I'd like to optimize the following query. I've noticed that I can reduce the time quite a bit by removing the subquery from billing_payment_applied
in the LEFT-JOIN clause. My question is whether it is possible to do somehow rewrite it without this subquery.
SELECT a, b, c, ...
FROM billing_invoice_item
LEFT JOIN billing_statement
LEFT JOIN
(SELECT SUM(x), invoice_id
FROM billing_payment_applied
WHERE invoice_id != 0 AND (apply_date <= now())
GROUP BY invoice_id) AS BAL
WHERE [...]
It seems to me that this would be possible if we can somehow put a condition on SUM().

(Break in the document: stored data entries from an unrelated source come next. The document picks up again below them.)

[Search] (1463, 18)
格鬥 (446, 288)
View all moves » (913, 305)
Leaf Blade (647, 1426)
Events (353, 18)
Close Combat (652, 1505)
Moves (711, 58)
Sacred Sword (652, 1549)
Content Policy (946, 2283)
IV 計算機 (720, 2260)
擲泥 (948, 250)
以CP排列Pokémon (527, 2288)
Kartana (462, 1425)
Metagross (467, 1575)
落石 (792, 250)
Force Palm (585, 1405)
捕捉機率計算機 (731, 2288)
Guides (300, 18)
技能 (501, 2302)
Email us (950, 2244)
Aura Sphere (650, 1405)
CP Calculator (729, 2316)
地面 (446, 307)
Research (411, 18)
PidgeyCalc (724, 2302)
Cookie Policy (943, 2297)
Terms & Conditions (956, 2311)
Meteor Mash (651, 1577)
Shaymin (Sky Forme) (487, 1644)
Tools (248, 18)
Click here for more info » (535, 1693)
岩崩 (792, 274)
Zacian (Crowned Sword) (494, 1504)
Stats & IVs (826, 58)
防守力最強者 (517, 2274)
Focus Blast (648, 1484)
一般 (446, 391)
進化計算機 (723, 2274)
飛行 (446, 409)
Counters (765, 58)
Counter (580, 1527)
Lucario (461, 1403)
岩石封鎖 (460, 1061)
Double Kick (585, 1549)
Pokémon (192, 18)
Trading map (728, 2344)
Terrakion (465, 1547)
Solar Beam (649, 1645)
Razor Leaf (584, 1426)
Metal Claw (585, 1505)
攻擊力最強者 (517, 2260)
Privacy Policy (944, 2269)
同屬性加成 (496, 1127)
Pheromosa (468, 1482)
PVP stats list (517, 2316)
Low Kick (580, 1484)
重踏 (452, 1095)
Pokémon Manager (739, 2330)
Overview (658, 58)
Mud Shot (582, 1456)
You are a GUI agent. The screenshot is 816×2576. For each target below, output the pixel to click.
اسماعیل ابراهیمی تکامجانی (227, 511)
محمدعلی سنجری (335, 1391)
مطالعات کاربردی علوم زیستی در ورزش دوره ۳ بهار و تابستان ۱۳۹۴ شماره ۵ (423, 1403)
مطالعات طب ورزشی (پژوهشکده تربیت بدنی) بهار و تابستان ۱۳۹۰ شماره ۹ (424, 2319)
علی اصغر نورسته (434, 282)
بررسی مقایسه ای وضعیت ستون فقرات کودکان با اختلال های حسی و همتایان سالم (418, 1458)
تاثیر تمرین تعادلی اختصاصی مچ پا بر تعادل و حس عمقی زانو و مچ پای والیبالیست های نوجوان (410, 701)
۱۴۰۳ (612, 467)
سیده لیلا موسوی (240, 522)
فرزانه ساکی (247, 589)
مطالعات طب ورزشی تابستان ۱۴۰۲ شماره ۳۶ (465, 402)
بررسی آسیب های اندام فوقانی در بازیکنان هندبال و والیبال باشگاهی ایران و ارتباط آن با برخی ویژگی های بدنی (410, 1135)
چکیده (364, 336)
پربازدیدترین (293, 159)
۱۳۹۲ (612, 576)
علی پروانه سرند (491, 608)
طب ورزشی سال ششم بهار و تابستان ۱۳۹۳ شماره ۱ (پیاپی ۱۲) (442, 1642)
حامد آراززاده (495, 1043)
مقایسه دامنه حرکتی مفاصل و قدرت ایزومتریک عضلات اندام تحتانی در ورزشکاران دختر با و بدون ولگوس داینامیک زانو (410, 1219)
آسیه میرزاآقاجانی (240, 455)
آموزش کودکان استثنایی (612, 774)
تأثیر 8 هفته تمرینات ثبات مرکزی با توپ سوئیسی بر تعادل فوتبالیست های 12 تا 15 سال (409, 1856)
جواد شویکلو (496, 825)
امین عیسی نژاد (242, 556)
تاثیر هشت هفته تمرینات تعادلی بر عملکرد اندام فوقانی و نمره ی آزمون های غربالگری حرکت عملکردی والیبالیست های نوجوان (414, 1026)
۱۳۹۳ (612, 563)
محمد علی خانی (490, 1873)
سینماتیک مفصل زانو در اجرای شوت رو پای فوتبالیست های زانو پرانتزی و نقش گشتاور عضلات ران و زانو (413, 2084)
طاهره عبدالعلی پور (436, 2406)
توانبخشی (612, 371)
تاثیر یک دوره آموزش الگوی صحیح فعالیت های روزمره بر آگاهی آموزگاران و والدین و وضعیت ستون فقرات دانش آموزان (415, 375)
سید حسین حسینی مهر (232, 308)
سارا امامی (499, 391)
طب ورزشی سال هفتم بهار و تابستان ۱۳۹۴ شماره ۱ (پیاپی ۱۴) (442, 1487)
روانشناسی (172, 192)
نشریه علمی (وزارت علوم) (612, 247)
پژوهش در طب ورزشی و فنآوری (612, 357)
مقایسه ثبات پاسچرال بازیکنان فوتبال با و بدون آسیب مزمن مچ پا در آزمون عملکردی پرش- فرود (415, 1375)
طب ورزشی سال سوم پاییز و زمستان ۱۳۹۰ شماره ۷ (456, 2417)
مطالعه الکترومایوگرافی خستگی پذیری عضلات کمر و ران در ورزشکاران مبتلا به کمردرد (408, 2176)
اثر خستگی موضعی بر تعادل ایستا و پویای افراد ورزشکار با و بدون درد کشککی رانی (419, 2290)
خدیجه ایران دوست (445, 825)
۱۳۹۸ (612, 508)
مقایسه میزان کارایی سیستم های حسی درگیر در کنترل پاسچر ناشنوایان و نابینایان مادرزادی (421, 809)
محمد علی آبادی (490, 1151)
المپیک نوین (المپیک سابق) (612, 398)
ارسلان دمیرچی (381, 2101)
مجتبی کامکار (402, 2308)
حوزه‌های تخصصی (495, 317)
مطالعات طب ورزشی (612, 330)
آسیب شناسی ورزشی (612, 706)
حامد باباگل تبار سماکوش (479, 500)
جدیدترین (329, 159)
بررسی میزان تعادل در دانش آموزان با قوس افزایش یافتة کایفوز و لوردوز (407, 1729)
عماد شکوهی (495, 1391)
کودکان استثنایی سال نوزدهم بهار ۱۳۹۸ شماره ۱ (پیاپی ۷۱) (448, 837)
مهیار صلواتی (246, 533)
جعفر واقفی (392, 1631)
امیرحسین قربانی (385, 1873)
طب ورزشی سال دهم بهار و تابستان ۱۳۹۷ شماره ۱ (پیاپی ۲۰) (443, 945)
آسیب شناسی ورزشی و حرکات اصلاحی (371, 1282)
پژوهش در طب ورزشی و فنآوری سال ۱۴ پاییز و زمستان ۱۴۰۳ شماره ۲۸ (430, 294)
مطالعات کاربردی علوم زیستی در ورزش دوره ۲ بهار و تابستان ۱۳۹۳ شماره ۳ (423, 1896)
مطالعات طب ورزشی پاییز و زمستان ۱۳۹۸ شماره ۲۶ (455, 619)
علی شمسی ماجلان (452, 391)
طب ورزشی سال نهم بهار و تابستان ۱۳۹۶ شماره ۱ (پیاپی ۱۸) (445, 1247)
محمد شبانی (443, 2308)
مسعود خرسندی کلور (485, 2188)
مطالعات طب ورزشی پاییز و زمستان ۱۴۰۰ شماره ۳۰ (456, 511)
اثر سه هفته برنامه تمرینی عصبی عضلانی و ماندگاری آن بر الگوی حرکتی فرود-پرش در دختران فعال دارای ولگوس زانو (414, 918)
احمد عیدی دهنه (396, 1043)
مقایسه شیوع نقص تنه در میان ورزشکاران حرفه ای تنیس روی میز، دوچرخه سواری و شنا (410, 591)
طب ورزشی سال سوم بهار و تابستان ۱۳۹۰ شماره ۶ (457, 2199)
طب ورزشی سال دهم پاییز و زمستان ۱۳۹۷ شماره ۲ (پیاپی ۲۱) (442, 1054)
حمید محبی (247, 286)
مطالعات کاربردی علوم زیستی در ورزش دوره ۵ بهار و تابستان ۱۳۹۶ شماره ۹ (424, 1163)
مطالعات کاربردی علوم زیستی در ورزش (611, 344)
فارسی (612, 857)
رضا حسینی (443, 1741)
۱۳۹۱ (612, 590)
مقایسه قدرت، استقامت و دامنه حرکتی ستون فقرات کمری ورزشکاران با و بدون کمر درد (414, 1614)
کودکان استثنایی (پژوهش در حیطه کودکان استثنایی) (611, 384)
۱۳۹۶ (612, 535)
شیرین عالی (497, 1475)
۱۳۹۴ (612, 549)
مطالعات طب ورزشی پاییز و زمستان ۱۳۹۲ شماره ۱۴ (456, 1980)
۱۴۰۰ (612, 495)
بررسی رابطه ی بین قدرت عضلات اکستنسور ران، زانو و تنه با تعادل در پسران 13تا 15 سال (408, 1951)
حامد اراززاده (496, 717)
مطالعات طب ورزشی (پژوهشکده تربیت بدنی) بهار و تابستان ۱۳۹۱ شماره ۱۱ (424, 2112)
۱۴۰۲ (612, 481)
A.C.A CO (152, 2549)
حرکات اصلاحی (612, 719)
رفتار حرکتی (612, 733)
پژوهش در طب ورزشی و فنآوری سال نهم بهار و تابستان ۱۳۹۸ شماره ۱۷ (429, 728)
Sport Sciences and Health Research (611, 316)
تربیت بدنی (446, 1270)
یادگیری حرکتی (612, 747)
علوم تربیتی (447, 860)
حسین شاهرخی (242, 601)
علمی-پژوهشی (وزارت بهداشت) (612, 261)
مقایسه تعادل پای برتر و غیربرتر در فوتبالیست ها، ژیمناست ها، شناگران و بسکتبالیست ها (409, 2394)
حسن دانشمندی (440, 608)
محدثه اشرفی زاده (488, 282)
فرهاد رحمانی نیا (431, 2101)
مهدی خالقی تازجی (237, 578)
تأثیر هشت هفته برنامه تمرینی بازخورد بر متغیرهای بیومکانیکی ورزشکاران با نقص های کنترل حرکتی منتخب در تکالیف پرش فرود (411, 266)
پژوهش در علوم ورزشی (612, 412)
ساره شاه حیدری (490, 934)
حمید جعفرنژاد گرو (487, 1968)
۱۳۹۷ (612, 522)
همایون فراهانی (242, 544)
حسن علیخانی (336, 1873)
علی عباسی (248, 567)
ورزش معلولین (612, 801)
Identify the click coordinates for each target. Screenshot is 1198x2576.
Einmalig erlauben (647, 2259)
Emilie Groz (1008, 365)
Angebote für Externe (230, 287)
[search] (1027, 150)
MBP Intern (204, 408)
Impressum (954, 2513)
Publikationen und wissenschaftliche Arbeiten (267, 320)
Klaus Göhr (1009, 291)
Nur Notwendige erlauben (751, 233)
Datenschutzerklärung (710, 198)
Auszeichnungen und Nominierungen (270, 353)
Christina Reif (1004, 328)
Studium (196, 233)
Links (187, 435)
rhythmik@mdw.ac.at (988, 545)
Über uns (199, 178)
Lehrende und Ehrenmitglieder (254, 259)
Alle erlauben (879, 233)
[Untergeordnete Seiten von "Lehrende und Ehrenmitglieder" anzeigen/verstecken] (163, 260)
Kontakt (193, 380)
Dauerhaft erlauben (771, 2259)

What the query above is doing is getting the SUM() of invoices for each record previously collected. I'm thinking of that as a function call. Instead of making various function calls for each record, let's get all the data that the function call needs and do the SUM() later. I'm going to need to be able to identify which values come from billing_payment_applied and which do not, but that's possible because a LEFT JOIN will produce NULL values when no records were found. Also, SUM() will need to be able to sum only those that come from billing_payment_applied, but that also seems possible with a CASE-WHEN statement.
So, I wrote
SELECT SUM(CASE WHEN BAL.id is NULL THEN 0 ELSE BAL.amount), ...
FROM billing_invoice_item
LEFT JOIN billing_statement
LEFT JOIN `billing_payments_applied` bpa on
bpa.invoice_id = stm.id
AND bpa.invoice_id != 0
AND (`apply_date` IS NOT NULL AND `apply_date` <= now())
WHERE [...]
GROUP BY bpa.invoice_id
But this produces a lot less records than the original query, so this can't be right. What I thought it was equivalent isn't really. Where is my misunderstanding?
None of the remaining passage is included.